- **Exercise set**:
[1] In the column on London's Olympic bid, substitute "debacle" for "fiasco" and give the passage again, starting with "It is outlandish, even" and going on through "of sports facilities.".
[2] According to the column on London's Olympic bid, which gold medal-winning boxer was one of the chief beneficiaries of the lottery money?
───── Passage shown ─────
It is outlandish, even surreal, in that central contradiction, but there is something worse – massive hypocrisy.

The British government simply has no record of caring about sport. If it did we would not have had the embarrassment of the Pickett's Lock aborted-stadium fiasco, which forced the humiliating abandonment of plans to stage the World Athletics Championships in London.

We would not have the excruciating Wembley saga. We would not have Tony Banks and the incumbent, Richard Caborn, in our list of sports ministers. London would not be providing just a single Olympic-sized swimming pool – in ramshackle Crystal Palace – when French provincial towns offer one in their standard provision of sports facilities.

This is the central falsity of yesterday's enthusiasm for London's bid and the government's belated involvement. There is nothing organic about it. Or passionate. It is not the outcome of a measured policy to give the youth of this country the kind of incentives to participate in sport and have pride in their environment which is so common in most European and American cities. It carries all the hallmarks of a business decision, a cold assessment of all possibilities rather than a leap of faith. Of course, the practicalities require attention. But where is the passion?

It is – no one is making much of a secret of it – a lunge which might just help to re-generate an old city in danger of strangulation. Certainly it is of no great encouragement to hear that a key cabinet player in yesterday's decision was John Prescott, the man whose transport policy became indistinguishable from a pile of rubble. Nor does it thrill the blood to learn that a vital impetus for the project was Chancellor Gordon Brown's approval – if the money could be squeezed out of dwindling lottery resources and an extra donation by the London taxpayers.

There was much political self-congratulation here when Britain had one of its best Olympics at Sydney in 2000. At last some of our outstanding sportsmen and women had the resources to commit themselves to a proper training regime. But the money, which came from the lottery – which is again the dubious foundation of the government's commitment to the 2012 bid – was far from guaranteed and one of its chief beneficiaries, the gold medal-winning boxer Audley Harrison, sounded warnings which simply have not been addressed.
───── Available data ─────
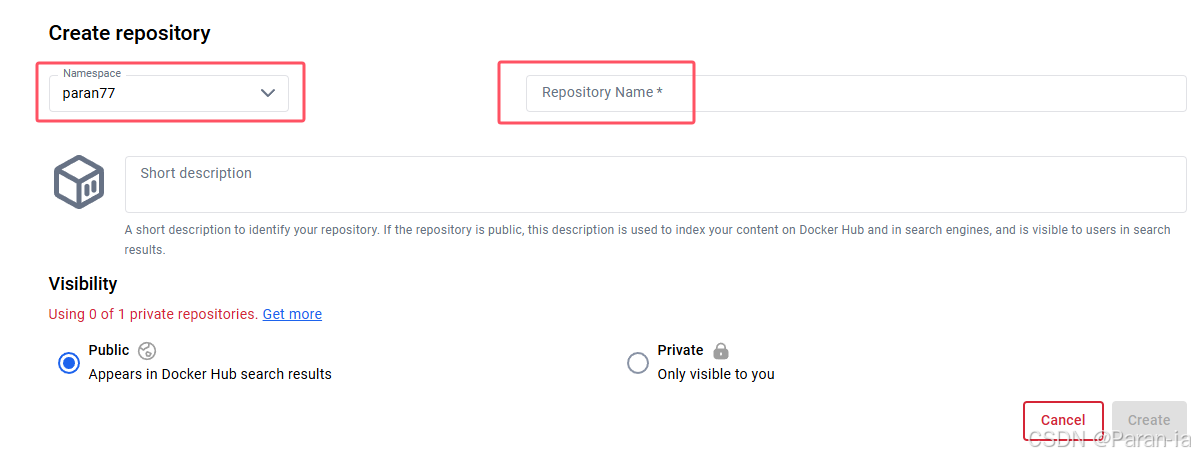Click the Create button
The width and height of the screenshot is (1195, 459).
tap(1149, 420)
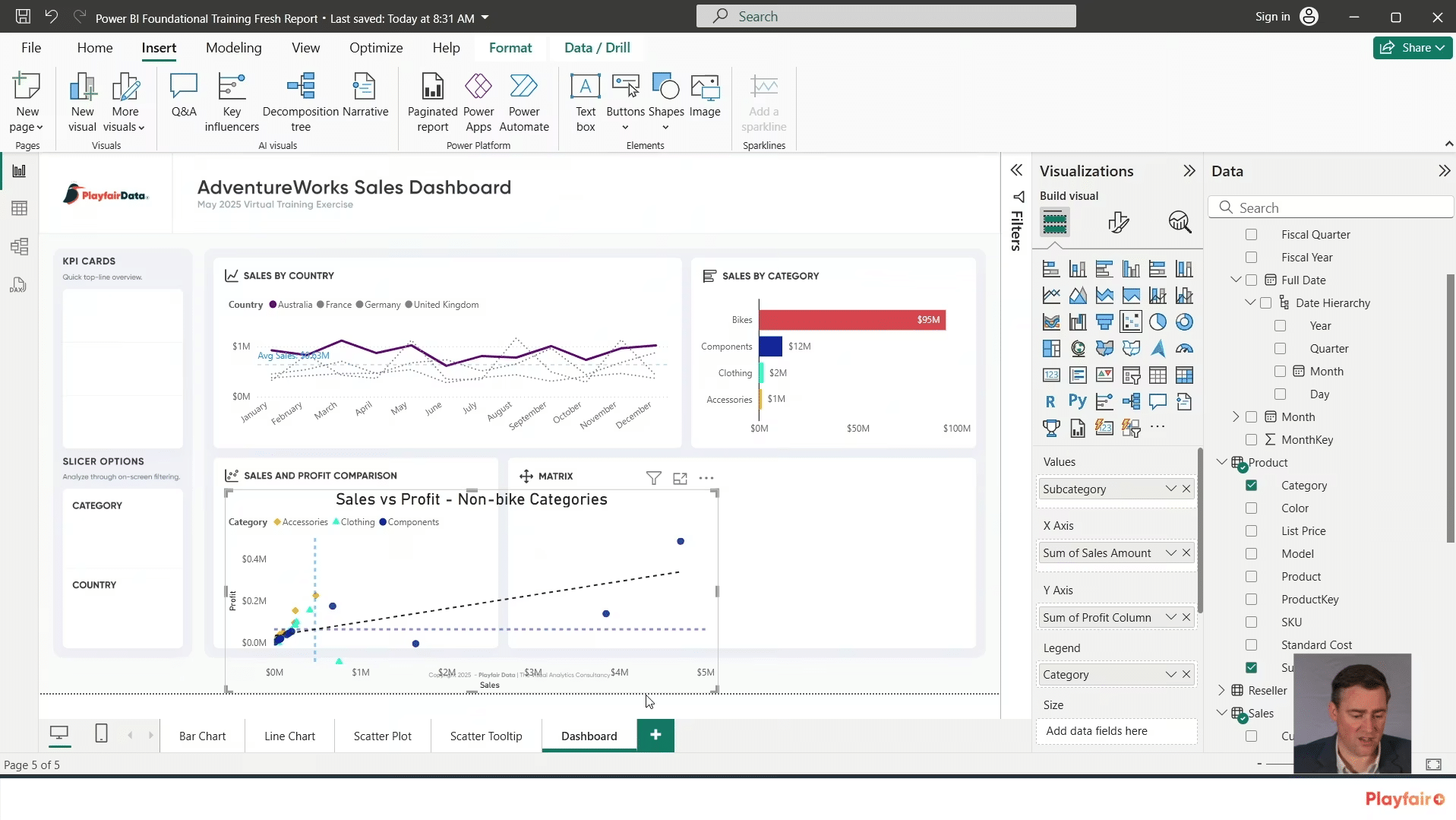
─────
- **Responses to the exercise**:
[1]
It is outlandish, even surreal, in that central contradiction, but there is something worse – massive hypocrisy.

The British government simply has no record of caring about sport. If it did we would not have had the embarrassment of the Pickett's Lock aborted-stadium debacle, which forced the humiliating abandonment of plans to stage the World Athletics Championships in London.

We would not have the excruciating Wembley saga. We would not have Tony Banks and the incumbent, Richard Caborn, in our list of sports ministers. London would not be providing just a single Olympic-sized swimming pool – in ramshackle Crystal Palace – when French provincial towns offer one in their standard provision of sports facilities.

[2] Audley Harrison